## 抜粋本文

絶賛公開中のデンマーク映画『光のほうへ』の公開記念トークショーを行いました。

アルコール依存症だった父親の存在、自身がアダルトチルドレンであることを
公表している女優の東ちづるさんと、臨床心理士の信田さよ子さんをゲストに迎え、
「負の社会遺産、そこから光をみつけて」というテーマでお話をお伺いしました。

◆「負の社会遺産、そこから光をみつけて」

・実施日時:6月10日(金)19:10の回上映終了後
・場所:シネスイッチ銀座
・登壇:東ちづる(女優)×信田さよ子
             (臨床心理士・原宿カウンセリングセンター所長)

※プロフィール 
● 東 ちづる
女優、パーソナリティ、情報番組のコメンテーターとして活躍。
「骨髄バンク」、「ドイツ国際平和村」などのボランティア、被災地の障がい者や患者を支援するチャリティー活動なども精力的に取り組んでいる。
アルコール依存症だった父親の存在、自身がアダルトチルドレンであることを公表し、
そのカウンセリング経験記「<私>はなぜカウンセリングを受けたのか」(マガジンハウス)

## 記録一覧
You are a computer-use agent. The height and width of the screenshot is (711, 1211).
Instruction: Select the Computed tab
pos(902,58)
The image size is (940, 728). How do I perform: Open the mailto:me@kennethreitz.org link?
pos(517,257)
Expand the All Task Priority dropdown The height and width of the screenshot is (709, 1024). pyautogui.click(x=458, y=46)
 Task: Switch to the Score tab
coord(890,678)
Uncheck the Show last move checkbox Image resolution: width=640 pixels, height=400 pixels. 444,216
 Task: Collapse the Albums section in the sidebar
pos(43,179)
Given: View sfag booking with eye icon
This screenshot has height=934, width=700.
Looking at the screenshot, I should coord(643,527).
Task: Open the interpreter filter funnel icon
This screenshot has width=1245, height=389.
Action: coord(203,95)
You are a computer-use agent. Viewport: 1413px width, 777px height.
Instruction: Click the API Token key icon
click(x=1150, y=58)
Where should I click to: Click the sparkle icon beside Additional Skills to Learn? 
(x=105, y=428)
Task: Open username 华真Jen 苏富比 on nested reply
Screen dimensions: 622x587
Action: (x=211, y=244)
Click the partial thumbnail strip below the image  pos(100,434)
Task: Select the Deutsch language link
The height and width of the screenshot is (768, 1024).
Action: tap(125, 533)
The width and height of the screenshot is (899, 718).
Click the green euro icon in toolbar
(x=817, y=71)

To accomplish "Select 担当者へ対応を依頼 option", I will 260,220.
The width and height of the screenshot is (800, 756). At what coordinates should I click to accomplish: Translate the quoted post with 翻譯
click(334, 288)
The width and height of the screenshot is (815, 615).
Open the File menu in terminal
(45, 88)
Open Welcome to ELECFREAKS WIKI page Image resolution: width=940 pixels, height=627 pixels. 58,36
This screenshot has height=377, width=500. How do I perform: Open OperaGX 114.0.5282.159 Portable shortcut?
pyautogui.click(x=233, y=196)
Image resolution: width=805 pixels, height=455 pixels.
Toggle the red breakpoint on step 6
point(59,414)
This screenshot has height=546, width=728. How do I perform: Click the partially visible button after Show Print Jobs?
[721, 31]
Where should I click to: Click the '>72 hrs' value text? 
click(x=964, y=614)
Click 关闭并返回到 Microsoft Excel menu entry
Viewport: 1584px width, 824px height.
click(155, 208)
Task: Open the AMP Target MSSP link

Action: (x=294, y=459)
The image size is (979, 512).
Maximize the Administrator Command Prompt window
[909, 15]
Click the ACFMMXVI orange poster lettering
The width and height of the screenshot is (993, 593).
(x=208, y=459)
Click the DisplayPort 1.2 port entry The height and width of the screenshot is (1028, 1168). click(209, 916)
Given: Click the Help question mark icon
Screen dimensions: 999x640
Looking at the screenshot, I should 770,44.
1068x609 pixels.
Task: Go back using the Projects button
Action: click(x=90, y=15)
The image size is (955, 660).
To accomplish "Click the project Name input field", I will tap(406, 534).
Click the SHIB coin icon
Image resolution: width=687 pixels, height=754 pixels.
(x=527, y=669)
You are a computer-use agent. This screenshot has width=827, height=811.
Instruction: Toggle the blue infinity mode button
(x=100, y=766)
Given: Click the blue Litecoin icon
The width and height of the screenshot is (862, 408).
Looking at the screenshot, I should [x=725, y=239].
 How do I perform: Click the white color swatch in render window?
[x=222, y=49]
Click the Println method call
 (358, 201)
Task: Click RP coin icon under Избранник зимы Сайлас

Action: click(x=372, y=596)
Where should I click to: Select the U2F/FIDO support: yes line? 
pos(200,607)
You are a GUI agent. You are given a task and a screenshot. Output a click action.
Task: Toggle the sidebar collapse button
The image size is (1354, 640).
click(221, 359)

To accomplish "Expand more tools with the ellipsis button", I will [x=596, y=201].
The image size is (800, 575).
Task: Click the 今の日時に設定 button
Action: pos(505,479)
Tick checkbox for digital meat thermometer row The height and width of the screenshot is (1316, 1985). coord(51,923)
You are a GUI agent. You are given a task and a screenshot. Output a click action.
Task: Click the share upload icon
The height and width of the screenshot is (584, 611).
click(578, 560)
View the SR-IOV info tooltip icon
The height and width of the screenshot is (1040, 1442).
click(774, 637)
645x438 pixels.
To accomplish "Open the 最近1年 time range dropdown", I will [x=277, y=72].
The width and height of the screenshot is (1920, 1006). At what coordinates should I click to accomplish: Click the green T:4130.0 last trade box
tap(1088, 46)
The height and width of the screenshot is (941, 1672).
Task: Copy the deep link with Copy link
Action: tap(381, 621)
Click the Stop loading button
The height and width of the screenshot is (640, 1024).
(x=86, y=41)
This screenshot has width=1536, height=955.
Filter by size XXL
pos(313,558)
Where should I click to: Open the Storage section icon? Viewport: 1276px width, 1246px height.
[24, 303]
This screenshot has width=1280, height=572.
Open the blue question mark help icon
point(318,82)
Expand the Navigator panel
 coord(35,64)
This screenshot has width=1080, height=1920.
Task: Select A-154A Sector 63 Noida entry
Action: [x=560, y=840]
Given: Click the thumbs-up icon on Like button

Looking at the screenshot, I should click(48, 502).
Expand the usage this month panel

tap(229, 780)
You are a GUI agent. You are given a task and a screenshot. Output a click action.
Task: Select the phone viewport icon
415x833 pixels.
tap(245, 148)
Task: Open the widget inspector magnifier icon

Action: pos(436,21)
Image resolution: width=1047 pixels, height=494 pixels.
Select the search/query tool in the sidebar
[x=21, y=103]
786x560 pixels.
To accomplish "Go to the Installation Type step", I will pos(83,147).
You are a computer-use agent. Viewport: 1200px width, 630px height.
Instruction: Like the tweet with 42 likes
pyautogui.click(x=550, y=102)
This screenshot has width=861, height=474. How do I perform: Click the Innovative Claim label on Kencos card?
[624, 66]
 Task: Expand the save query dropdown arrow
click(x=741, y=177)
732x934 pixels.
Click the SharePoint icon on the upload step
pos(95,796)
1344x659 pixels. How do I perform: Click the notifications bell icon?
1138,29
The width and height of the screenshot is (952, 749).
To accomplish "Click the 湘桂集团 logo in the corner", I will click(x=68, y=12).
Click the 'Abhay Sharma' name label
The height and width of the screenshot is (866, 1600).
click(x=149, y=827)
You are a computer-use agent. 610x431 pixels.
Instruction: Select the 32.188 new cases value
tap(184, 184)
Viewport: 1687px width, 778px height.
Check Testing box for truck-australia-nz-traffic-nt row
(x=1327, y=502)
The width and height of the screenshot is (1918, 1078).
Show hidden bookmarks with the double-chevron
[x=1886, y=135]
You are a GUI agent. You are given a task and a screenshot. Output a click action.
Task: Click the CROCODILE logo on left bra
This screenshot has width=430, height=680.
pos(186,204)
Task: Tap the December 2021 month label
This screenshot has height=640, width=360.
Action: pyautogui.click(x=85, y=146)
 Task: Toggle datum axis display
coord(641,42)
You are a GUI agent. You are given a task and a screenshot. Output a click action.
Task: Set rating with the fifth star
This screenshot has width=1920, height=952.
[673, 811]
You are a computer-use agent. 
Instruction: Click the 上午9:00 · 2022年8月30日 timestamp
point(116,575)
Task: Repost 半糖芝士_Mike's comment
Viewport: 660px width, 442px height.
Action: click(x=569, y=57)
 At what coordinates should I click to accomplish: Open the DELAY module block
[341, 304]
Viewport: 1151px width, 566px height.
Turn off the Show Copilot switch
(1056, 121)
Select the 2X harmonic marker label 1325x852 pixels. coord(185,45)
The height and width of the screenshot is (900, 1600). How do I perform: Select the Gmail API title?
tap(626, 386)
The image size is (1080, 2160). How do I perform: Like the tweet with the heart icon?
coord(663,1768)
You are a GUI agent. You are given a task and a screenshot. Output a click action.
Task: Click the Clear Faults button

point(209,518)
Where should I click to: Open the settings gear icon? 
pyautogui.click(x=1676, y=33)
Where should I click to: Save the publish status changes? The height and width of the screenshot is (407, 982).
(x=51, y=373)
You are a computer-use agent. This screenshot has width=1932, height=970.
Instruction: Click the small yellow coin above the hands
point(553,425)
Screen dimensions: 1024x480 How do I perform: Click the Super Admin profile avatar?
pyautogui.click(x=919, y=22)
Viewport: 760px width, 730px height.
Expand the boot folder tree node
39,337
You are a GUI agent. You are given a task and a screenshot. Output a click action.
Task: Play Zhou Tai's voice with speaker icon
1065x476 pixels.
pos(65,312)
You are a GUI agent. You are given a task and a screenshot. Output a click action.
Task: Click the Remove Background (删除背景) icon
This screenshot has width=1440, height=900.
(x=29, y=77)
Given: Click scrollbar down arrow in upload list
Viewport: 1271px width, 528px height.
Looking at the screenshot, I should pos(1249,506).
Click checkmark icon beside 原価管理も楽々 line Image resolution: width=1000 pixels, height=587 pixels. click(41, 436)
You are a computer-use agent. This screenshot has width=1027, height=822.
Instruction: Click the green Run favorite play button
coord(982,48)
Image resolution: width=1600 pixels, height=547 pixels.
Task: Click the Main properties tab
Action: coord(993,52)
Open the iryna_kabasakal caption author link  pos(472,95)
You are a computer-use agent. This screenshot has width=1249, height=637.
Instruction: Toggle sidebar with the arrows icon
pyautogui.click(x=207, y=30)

## 課題一覧
1. 抜粋本文のうち、「絶賛公開中のデンマーク映画『光のほうへ』の公開記念トークショーを行いました。」から下って「(臨床心理士・原宿カウンセリングセンター所長)」までのすべてを、一字も変えずに書き写してください。
2. 抜粋本文によると、このトークショーはどこで行われたか。

## 各課題の解答
1.
絶賛公開中のデンマーク映画『光のほうへ』の公開記念トークショーを行いました。

アルコール依存症だった父親の存在、自身がアダルトチルドレンであることを
公表している女優の東ちづるさんと、臨床心理士の信田さよ子さんをゲストに迎え、
「負の社会遺産、そこから光をみつけて」というテーマでお話をお伺いしました。

◆「負の社会遺産、そこから光をみつけて」

・実施日時:6月10日(金)19:10の回上映終了後
・場所:シネスイッチ銀座
・登壇:東ちづる(女優)×信田さよ子
             (臨床心理士・原宿カウンセリングセンター所長)

2. シネスイッチ銀座